▶ **PAGE EXCERPT**:
---

MANCHESTER, NH – On Tuesday, the Manchester Board of Mayor and Aldermen (BMA) approved an amendment to the city’s ordinances that prohibits discrimination in the city’s procurement process, but not before Ward 6 Alderman Sebastian Sharonov addressed concerns regarding how the move could impact veterans seeking to do business with the city.

With the ordinance amendment, a company’s non-discrimination policy joins capability, timeliness, previous performance, quality, legal compliance and conditions as criteria the city can take into account for awarding city contracts.

Sharonov noted that non-discrimination would eliminate positive discrimination along with negative discrimination, and the inclusion of veteran status in the list of classes noted in prescribed non-discrimination policy could prohibit the city from preferring veteran over non-veteran bidders.

Manchester City Human Resources Director Kathleen Ferguson noted that the proposal was intended to eliminate any type of discrimination, including discrimination against veterans and Alderman Anthony Sapienza (Ward 5) noted that the change met no resistance during the committee hearing process.

The proposal passed 10-2, with Sharonov and Joseph Kelly Levasseur (At-Large) voting in opposition.

That roll call was one of three taken on Tuesday.

---

▶ **WORK REQUEST A**:
In the article on Manchester's procurement ordinance, what was the final vote on the proposal?
▶ **WORK REQUEST B**:
Render this sentence from the article on Manchester's procurement ordinance in Spanish: "The proposal passed 10-2, with Sharonov and Joseph Kelly Levasseur (At-Large) voting in opposition."
▶ **WORK REQUEST C**:
List every criterion that, according to the article on Manchester's procurement ordinance, the city can take into account when awarding city contracts once the amendment is in place.
The listing placed after this point is separate material, unconnected to the article on Manchester's procurement ordinance.

▶ **SUPPLIED DATA**:

---

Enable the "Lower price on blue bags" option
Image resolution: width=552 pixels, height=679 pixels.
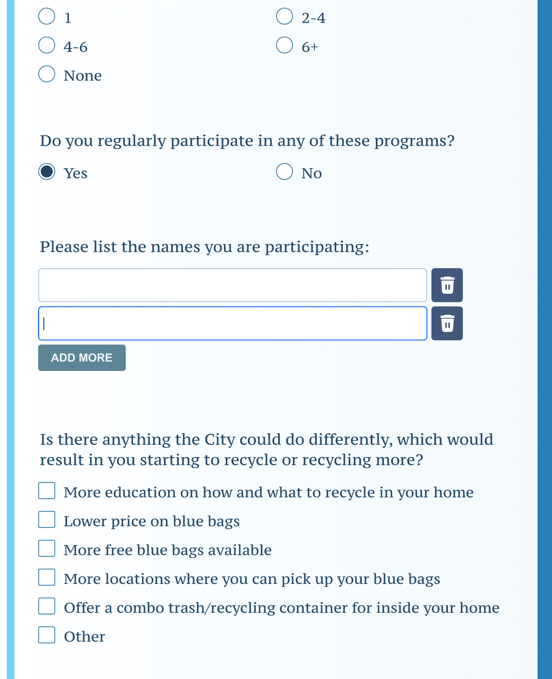pyautogui.click(x=47, y=519)
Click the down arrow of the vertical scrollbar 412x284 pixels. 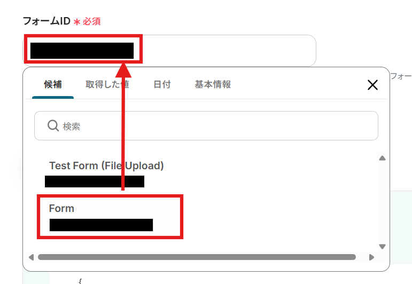pyautogui.click(x=382, y=247)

---

▶ **WRITTEN REPLY A**:
It passed 10-2.

▶ **WRITTEN REPLY B**:
La propuesta se aprobó por 10 votos a 2, con Sharonov y Joseph Kelly Levasseur (At-Large) votando en contra.

▶ **WRITTEN REPLY C**:
- a company's non-discrimination policy
- capability
- timeliness
- previous performance
- quality
- legal compliance
- conditions